MMA fighter vs. Kiai Master
This video is emblematic of how what people call "traditional martial arts" has slowly been uncovered to reveal more and more about what actually goes on. No matter what art you practice you cannot get away nowadays with claiming you have a secret death touch or that you can project chi blasts and knock people down without touching them. In other words, the internet has helped to make people aware of bullshit. This video is an extreme example of calling people out on their bullshit, but you get the point.
As you may know I spent about twenty years practicing Aikido. I trained with and was friends with more than a few police officers and even to this day, though I don't practice Aikido anymore, they will tell you that Aikido has served them very well in their jobs. If you ask any MMA practitioners or any of my jiujitsu friends they'll probably tell you that Aikido is a joke. I have quite a bit of experience in other martial arts so I feel confident to speak to what I've learned. I spent about twelve years in Uechi Ryu karate doing tons of sparring, ad another five years doing submission grappling (no-gi Brazilian Jiujitsu). I've also been exposed to some catch wrestling and Filipino martial arts.
The video that spurned me to post was this one:
Joe Rogan and "Aikido Guy"
And then just for completeness, it's helpful to listen to this last video too:
Joe Rogan on self-defense
Now I' not a Roagn fan boy but I'm not a basher. The general idea of what he is trying to convey I agree with 100%. And I'm not here to try to defend Aikido against his rant or defend any martial art....sort of. There has been way too much exploitation I feel in some arts and even in Aikido. But you also have to use some logic beyond just "this works and this doesn't."
The idea that the only way to train martial arts is to train against similarly trained killers is a little too simplistic, now hear me out. More importantly, and what Joe Rogan unfortunately misses is context. You'd be an idiot to try to argue that Aikido better trains people to wrestle then does Wrestling. You'd also be an idiot to try to argue that Aikido trains people to be better at a boxing match than training at a boxing gym does.
When it comes to trying to figure out what arts work best for a certain scenario like a cage match, that ship has already sailed. The answer is boxing, Muy Thai, kickboxing, BJJ, and wrestling. Some people would throw in Judo, Sambo, and some karate styles too. There is a reason for this, and you don't even have to go down that boring road of rules vs. no rules, or the possibility of weapons or anything like that- those arguents have already been played out and are understood.
What Rogan said at one point was telling: "that stuff only works against people who don't know what the fuck they're doing", referring to Aikido. What I realized at that point was the error of context and why so many cops I'm friends with and why so many longtime bouncers I've met have the extra piece or "the rest of the story". To answer it simply, there are some situations where punching, kicking, breaking an arm, or snapping a neck are inappropriate. Certainly there are non-lethal options in most martial arts so I wouldn't argue that Aikido has the answer there, just that its somethign to consider.

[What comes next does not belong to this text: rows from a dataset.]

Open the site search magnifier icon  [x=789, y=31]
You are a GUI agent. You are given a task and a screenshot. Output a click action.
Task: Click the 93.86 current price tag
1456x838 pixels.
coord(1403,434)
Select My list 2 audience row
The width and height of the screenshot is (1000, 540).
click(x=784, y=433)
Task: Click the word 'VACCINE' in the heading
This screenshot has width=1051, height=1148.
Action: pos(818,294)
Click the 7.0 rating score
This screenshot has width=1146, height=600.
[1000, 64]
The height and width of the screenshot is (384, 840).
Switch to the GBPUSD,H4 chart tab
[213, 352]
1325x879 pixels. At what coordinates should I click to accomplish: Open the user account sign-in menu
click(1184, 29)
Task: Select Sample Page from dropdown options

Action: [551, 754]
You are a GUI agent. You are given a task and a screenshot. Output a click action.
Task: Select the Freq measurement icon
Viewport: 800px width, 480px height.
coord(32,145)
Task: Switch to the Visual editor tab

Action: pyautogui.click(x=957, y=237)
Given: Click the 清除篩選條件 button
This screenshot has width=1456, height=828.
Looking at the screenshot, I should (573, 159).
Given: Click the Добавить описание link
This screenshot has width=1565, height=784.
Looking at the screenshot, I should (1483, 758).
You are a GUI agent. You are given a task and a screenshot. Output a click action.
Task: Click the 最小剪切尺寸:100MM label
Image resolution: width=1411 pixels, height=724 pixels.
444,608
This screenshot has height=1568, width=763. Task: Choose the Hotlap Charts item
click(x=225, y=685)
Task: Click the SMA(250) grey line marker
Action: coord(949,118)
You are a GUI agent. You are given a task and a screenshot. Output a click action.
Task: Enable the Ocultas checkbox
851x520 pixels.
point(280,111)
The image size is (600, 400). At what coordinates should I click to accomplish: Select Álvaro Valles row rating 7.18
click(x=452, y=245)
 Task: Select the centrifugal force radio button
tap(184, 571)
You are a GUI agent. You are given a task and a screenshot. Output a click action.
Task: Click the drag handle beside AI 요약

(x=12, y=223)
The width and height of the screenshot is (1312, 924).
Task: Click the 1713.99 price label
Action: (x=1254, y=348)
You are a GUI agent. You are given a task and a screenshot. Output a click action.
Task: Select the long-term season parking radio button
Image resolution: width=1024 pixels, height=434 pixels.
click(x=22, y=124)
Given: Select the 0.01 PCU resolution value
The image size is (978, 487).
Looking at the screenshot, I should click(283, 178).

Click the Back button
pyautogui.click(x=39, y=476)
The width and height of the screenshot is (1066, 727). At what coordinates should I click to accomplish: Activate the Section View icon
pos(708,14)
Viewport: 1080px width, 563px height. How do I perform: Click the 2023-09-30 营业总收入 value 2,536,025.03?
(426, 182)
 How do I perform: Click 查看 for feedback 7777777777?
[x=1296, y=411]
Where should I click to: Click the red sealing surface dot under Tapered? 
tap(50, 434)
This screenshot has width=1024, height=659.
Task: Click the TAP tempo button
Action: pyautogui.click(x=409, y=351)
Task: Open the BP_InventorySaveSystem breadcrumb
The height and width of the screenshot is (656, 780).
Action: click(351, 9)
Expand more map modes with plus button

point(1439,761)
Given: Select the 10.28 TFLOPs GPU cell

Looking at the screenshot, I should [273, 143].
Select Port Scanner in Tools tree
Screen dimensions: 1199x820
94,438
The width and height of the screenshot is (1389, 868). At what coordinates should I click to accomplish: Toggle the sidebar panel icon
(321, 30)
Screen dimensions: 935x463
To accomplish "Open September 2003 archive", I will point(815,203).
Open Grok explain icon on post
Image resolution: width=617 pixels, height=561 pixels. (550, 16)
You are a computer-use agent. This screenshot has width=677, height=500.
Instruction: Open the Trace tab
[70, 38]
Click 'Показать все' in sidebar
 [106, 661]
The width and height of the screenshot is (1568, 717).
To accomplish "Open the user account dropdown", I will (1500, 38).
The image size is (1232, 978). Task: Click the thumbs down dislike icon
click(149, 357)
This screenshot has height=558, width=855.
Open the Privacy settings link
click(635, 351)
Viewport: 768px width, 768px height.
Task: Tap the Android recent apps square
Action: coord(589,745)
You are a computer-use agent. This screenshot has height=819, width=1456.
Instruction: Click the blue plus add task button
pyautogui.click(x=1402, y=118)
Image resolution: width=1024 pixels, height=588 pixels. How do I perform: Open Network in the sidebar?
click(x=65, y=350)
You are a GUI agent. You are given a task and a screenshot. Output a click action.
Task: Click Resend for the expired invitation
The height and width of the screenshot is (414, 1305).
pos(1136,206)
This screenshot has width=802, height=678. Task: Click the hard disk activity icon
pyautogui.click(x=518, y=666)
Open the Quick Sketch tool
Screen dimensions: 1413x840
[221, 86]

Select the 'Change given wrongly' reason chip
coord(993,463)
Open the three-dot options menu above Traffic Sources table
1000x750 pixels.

In contrast, there are situations where it is completely expected that you would snap someone's neck or disarm someone and then stab them- generally reserved for soldiers during wartime, and a few extremely small and unlikely scenarios.
Rogan's main error there was context again, but here it was the assumption that every battle would necessarily be a duel. Dueling is different from fighting (research this to fully understand what I mean). That said, dueling methods cannot be ignored and won;t go away just because they are dueling techniques. Most have tremendous value, just not necessarily in the context you want to use them in.
I teach my students that even though most MMA arts (mentioned above) are sports, this doesn't magically make the skills these sports ingrain meaningless in no-rules combat. In the same way that a BJJ player might be used to five minute rounds and not used to weapons, the "reality combat" aficionado has to respect that being comfortable taking someone down and mounting them is a skill that stands alone and must be learned and practiced to do and defend against. To put it another way, there are fundamental skills and concepts that are mandatory for any and all types of fighting, sport or non-sport when it comes to "no rules". And purposely refusing to learn them puts you at a
disadvantage, period. Just because it's truly "no rules" doesn't mean that fundamental skills taught in sports are worthless. On the contrary- those skills are very important, just not in the same context and not generally in the same application. Take two knife fighters or two soldiers or two gun specialists (unarmed) or two chi-masters of equal size, age, skill, experience, and size and have them be forced for some reason to fight for their life with no rules...my money is on the one who has better fundamental skills and also the ability to be creative. Again, all else being equal. (Which is rarely the case).